Word and element locating data
§
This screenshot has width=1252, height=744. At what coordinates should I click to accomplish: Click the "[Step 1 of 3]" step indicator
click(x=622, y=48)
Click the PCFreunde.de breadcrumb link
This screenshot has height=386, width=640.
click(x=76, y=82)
§
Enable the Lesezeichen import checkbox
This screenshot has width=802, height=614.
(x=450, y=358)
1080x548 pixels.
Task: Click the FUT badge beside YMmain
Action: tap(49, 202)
§
■ Work required ■
Please lay out the material in the stretch from the line containing "This screenshot has width=1252, height=744." through the line containing "click(x=76, y=82)" as a two-column CSV with the headers input and output. Give one row for each text and its answer, with each value in a single quoted field and line breaks turned into spaces.

■ Solution ■
input,output
"This screenshot has width=1252, height=744. At what coordinates should I click to accomplish: Click the ""[Step 1 of 3]"" step indicator","click(x=622, y=48)"
"Click the PCFreunde.de breadcrumb link This screenshot has height=386, width=640.","click(x=76, y=82)"